R ⁴ , R ⁵ , R ⁶ and R ⁷ : the same or different, H, halogen, haloalkyl, cyano, lower alkyl, lower alkyl—〇_, R ²¹ O—CO—lower alkyl—, R ²⁷ _CO_, or R ²⁸ R ²⁹ N— S (O) _2-

R ⁸ and R ⁹ : the same or different, H, lower alkyl, R ³ . One lower alkyl—, R ³¹ R ³

² N-, an optionally substituted hetero ring-, or R ³³ R ³⁴ R ³⁵ C_

However, R ⁸ and R ⁹ may be combined to form an optionally substituted hetero ring.

X: N or CR ³⁶

R ² °, R ^{22 to} R ²⁶ , R ²⁸ , R ²⁹ , R ³² , R ³⁵ , and R ³⁶ : same or different, H, or lower alkyl

R ²¹ : H, lower alkyl, or aryl—lower alkyl—

R ²⁷ : HO—, lower alkyl-O—, or optionally substituted hetero ring—

R ³⁰ : optionally substituted aryl, optionally substituted heterocycle, or lower alkyl

O—.

R ³¹ : optionally substituted aryl, or optionally substituted heterocycle R ³³ : HO—lower alkyl— or an optionally substituted heterocycle—lower alkyl—R ³⁴ : optionally substituted aryl

 2. The agent according to claim 2, wherein the other lipid-lowering agent is a drug selected from an HMG-CoA reductase inhibitor or a fibrate drug.

 3. The agent according to claim 4, wherein the other lipid-lowering agent is an agent selected from atorvastatin or simpastatin.

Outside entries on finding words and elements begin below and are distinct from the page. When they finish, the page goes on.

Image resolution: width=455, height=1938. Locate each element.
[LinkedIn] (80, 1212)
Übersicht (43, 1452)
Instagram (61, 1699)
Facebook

 4. 3-(2,4-Dimethyl-1- 9- {4-((S)-2-oxo-1-2- (4-propylpyrazine _ 1 _yl) 1 1-(Tetrahydro 2H-pyran _4_ Yl) ethyl] benzyl} —9H-pyrido [2,3-b] indole-3-yl) Claims 1 to 3 containing propionic acid or a pharmaceutically acceptable salt thereof as an active ingredient The described agent.

 5. A kit in which the agent of claim 1 and another lipid-lowering agent are separately packaged and packaged in combination.